Ante Ursić
Ante Ursić
New York University and University of California, Davis, USA
Bio: Most of Ante Ursić’s professional career has taken place as a performer and choreographer in the field of contemporary circus. He has successfully produced independent as well as collaborative projects. He received a gold medal from the SOLyCIRCO festival and a special prize from the Cirque du Demain festival. Ante Ursić performed with companies such as Cirque du Soleil (Totem), Circus Roncalli and the Tiger Lillies Circus. He is currently pursuing a PhD in Performance Studies at UC Davis. He focuses on circus acts, events, shows and performances which facilitate the expansion of our perception of circus: what and who it encompasses, as well as its politics. He is currently investigating the animal–human relationship in traditional and contemporary circus.
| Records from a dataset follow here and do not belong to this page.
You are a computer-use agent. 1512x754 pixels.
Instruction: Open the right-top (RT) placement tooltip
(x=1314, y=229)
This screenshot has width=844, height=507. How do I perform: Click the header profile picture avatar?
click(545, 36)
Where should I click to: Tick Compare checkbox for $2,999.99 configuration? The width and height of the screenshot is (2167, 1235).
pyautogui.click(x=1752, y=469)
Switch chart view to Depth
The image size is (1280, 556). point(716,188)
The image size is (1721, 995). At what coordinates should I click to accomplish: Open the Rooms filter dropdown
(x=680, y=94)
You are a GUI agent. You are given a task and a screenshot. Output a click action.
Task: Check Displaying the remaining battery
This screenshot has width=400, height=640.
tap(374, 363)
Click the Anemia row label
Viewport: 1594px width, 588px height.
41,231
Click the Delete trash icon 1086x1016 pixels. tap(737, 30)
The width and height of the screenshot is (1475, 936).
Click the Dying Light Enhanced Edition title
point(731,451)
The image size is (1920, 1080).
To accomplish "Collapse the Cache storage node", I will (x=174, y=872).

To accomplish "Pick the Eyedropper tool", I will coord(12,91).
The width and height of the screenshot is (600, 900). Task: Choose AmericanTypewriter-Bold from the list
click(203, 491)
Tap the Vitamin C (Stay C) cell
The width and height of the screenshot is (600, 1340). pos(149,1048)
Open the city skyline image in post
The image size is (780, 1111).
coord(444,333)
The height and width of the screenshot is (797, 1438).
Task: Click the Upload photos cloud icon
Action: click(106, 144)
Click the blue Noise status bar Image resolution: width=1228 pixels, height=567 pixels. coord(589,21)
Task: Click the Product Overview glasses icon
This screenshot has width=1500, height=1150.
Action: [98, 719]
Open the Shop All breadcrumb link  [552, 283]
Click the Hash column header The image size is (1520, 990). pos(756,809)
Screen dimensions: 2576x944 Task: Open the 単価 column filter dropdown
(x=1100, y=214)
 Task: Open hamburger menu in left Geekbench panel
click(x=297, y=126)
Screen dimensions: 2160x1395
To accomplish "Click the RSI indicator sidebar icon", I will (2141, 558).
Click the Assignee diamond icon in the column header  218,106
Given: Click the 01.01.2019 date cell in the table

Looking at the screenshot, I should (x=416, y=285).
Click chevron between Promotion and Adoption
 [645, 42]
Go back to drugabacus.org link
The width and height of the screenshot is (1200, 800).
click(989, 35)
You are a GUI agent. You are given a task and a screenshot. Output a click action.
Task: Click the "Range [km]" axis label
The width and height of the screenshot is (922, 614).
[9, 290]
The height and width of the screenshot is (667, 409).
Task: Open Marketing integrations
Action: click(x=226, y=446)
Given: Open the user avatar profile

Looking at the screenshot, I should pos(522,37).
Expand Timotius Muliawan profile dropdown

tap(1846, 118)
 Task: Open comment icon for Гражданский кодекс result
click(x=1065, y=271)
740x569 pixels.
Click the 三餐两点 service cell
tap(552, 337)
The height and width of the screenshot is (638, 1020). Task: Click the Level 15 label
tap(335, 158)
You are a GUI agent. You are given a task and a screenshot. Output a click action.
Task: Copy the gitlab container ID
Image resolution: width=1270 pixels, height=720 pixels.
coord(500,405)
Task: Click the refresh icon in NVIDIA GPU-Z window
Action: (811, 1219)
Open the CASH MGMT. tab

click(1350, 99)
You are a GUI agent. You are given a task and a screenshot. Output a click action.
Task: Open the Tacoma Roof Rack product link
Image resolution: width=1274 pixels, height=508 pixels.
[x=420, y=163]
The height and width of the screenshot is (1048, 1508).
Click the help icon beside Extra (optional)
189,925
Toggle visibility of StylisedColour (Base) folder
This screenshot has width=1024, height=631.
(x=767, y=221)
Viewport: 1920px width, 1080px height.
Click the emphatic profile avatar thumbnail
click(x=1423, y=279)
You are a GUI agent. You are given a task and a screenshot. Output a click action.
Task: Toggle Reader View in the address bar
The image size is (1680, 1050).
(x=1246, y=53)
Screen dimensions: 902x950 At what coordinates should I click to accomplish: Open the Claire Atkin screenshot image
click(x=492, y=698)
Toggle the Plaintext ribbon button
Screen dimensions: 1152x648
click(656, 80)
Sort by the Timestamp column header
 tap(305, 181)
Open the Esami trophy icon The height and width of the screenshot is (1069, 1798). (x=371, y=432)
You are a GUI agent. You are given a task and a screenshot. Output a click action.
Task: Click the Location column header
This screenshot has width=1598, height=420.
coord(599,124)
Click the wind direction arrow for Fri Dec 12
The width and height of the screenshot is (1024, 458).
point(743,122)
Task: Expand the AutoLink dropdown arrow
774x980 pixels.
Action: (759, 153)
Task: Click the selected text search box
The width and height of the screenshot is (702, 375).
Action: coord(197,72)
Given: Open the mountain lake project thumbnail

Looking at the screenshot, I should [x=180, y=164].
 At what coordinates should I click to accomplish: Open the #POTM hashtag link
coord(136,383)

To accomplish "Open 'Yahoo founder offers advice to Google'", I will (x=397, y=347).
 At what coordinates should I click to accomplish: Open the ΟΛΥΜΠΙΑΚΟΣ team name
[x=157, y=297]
Title: Approaching Limitrophy – Beastialities in Baro d’Evel Cirk’s Bestias
Abstract: I am interested in different instantiations of the human and animal encounter in modern circus practices. In this year’s contribution, I examine Bestias, the latest show produced by the French-Spanish circus company Baro d’Evel Cirk, one of a handful of circus companies who work with their animal performers to address questions of animality. My presentation uses Bestias to approach Derrida’s concept of limitrophy. Rather than positing one absolute and decisive limit between the human and the animal, limitrophy is concerned with differences, heterogeneities and multiplicities. However, Bestias becomes a limit case. As a circus, it represents Derrida’s horror of taming on domestication. Hence, for Derrida, the traditional, animal-centered circus is a spectacle that arouses negative affects and a place where limitrophy is denied. In contrast to Derrida, I attempt to suggest that circus is a site where boundaries between species are constantly transgressed. More specifically, I examine how Bestias fosters heteroaffections and practices limitrophy rather than denying it. Furthermore, I reflect on how Bestias, by exploring and staging limitrophy, allows us to think of a political plurality beyond the category of the human.